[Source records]
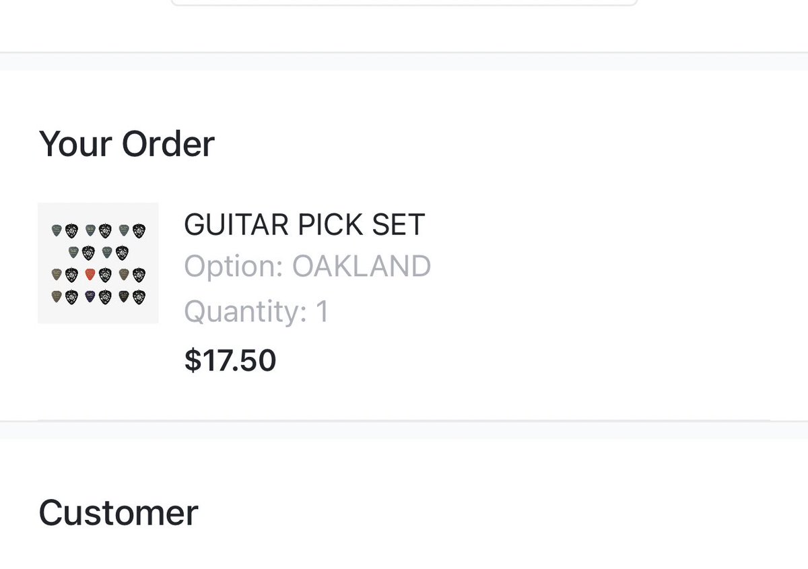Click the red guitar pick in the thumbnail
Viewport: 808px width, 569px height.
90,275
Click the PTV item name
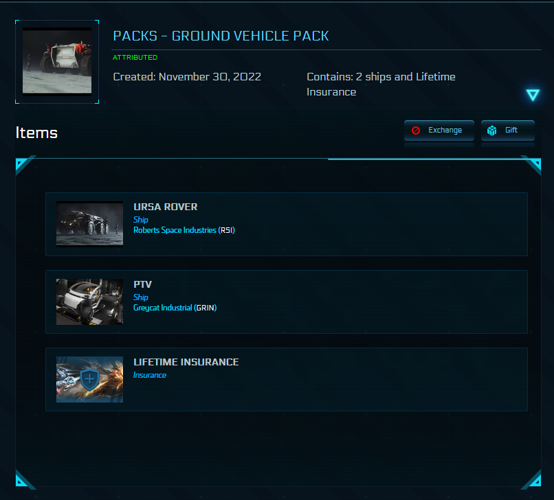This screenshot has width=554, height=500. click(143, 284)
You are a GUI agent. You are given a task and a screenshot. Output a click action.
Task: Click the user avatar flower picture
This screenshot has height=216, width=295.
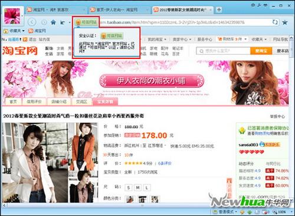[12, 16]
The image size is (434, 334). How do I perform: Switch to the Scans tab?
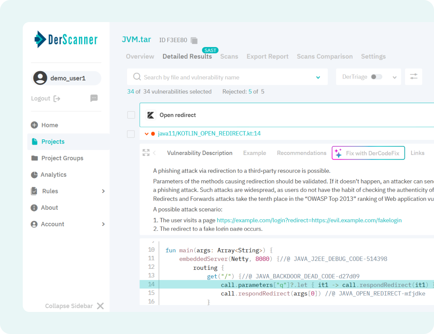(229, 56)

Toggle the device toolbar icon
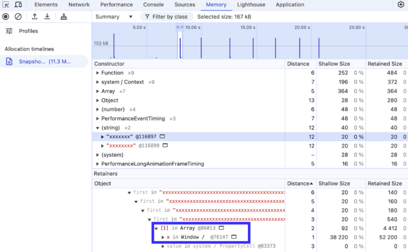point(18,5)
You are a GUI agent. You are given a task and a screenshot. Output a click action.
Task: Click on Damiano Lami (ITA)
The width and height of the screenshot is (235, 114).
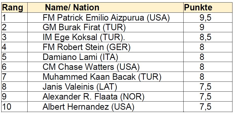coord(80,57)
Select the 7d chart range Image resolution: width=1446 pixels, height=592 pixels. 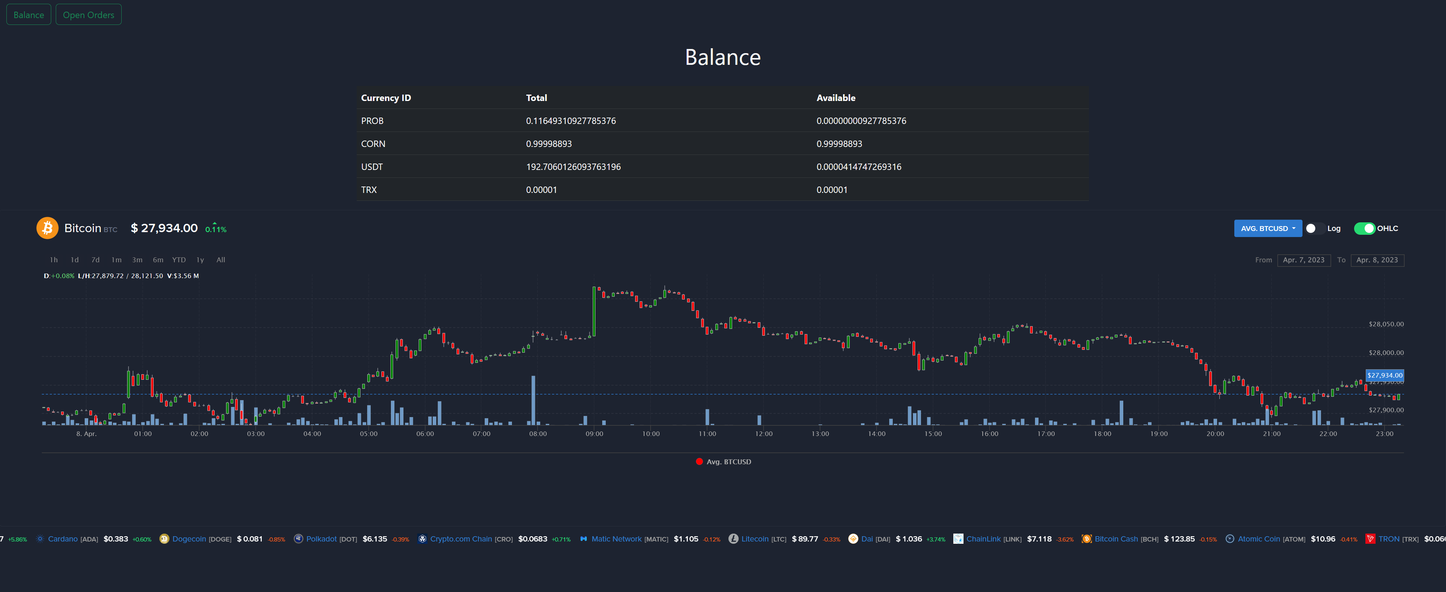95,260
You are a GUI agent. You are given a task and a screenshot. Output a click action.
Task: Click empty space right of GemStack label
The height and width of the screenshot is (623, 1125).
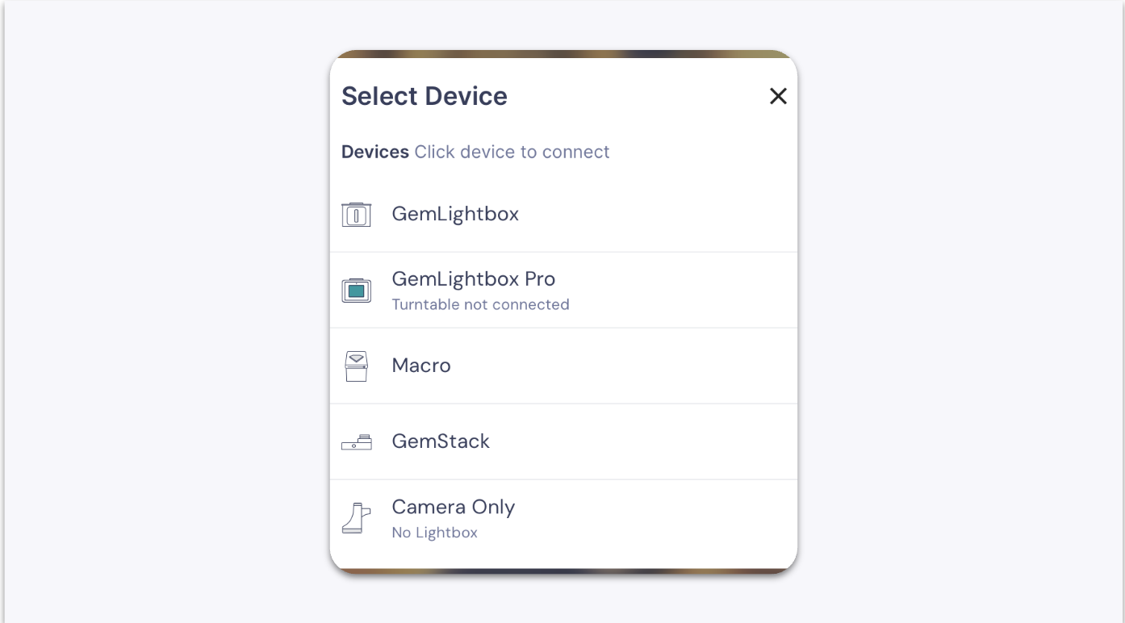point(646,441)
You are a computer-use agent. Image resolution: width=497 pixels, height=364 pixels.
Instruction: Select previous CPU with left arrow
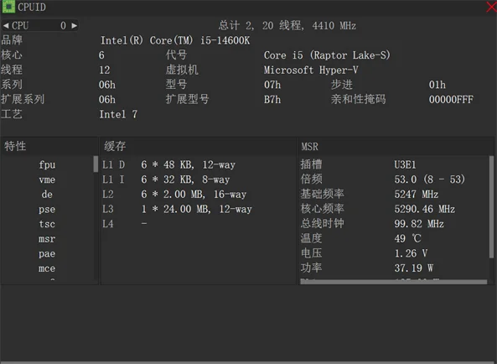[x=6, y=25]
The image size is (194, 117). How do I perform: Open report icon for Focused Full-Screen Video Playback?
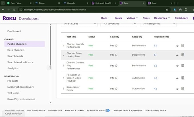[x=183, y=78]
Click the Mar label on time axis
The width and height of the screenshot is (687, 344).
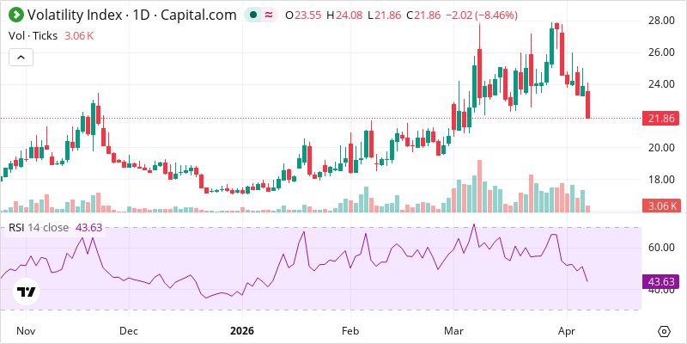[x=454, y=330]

* * *

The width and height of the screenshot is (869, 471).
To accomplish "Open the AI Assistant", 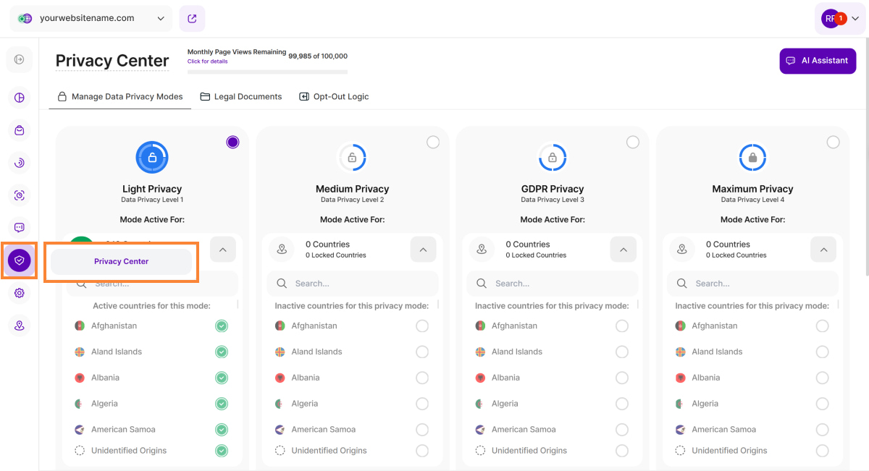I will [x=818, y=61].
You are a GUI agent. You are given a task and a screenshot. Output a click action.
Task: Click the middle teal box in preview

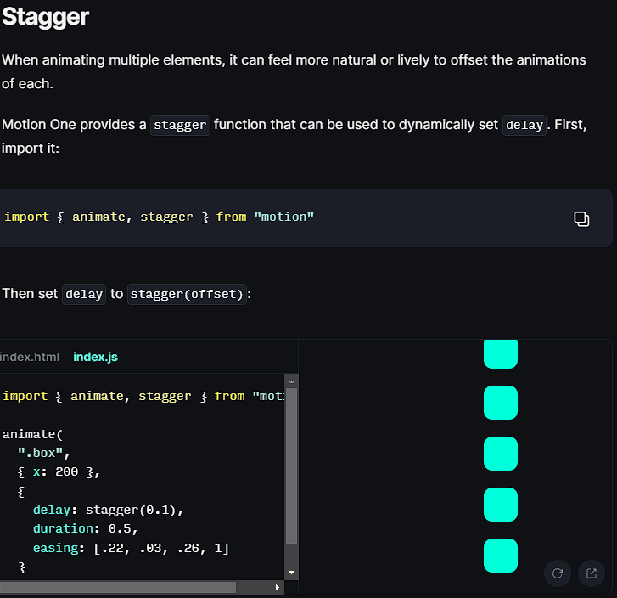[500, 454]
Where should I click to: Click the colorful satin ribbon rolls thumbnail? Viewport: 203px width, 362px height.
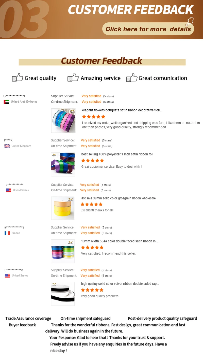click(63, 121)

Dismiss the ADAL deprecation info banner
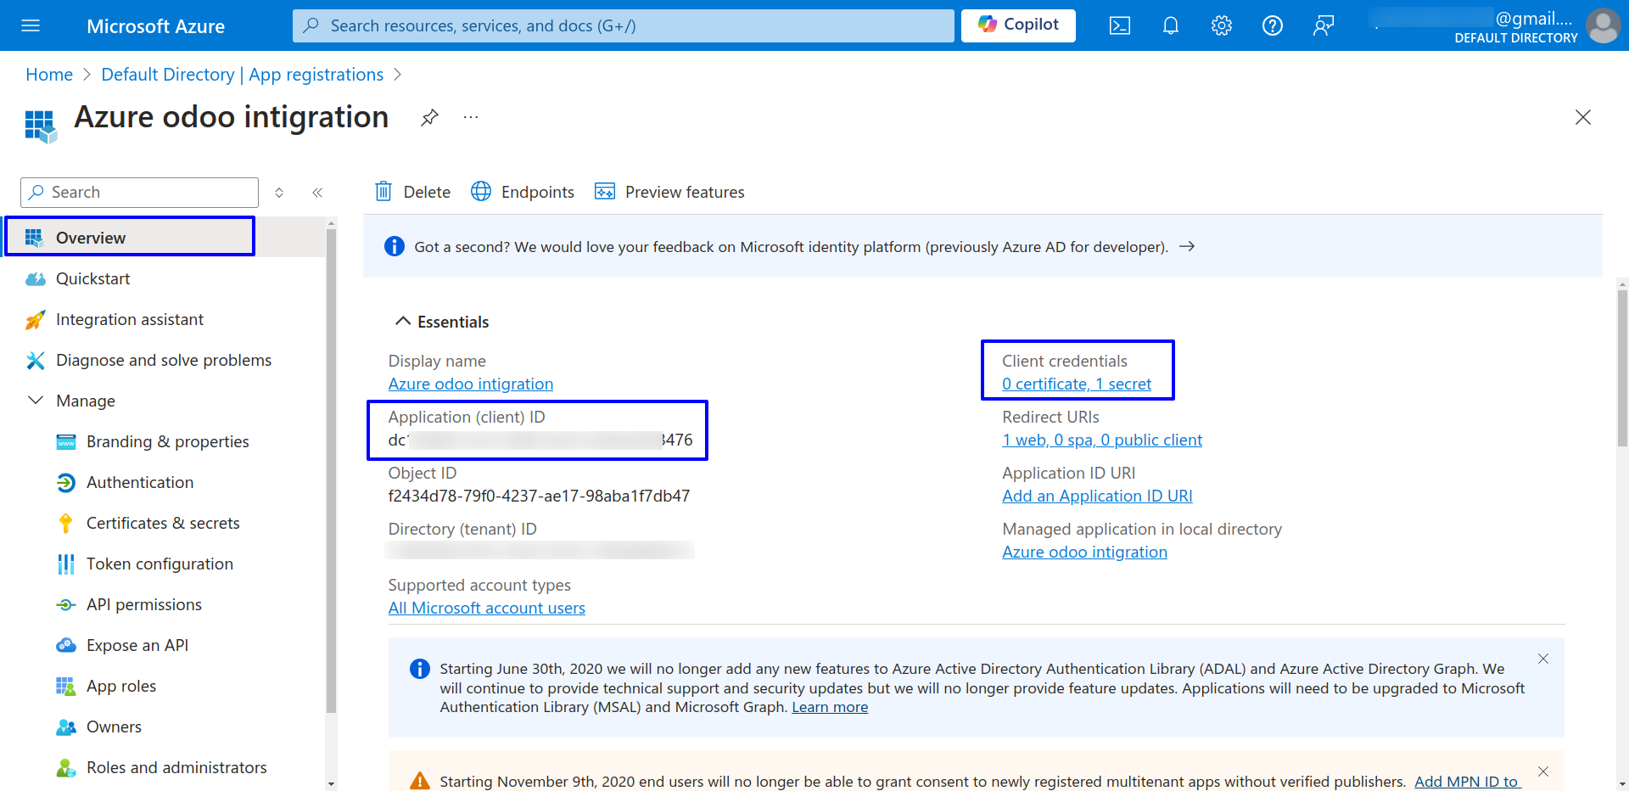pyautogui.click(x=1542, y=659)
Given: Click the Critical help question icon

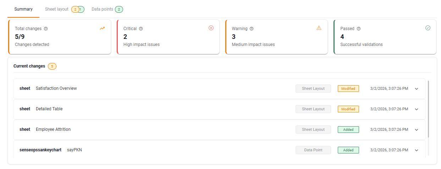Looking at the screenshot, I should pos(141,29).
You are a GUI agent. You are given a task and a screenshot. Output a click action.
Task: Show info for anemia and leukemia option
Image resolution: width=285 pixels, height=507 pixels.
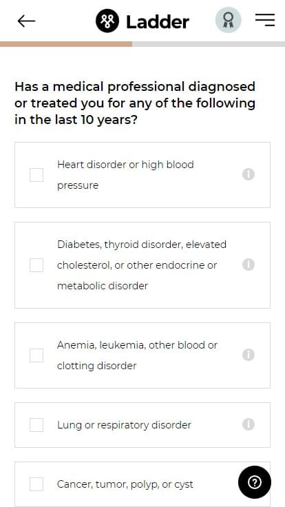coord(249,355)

● **Given exercise**:
Copy the records above word for word, from the line containing "Where should I" through the line containing "coord(249,355)", inclusive. Leave the pictures out.

● **Exercise answer**:
Where should I click to: Click the colorful satin ribbon rolls thumbnail? Viewport: 203px width, 362px height.
click(63, 121)

Dismiss the ADAL deprecation info banner
pyautogui.click(x=1542, y=659)
Given: Click the Critical help question icon

Looking at the screenshot, I should pos(141,29).
You are a GUI agent. You are given a task and a screenshot. Output a click action.
Task: Show info for anemia and leukemia option
Image resolution: width=285 pixels, height=507 pixels.
coord(249,355)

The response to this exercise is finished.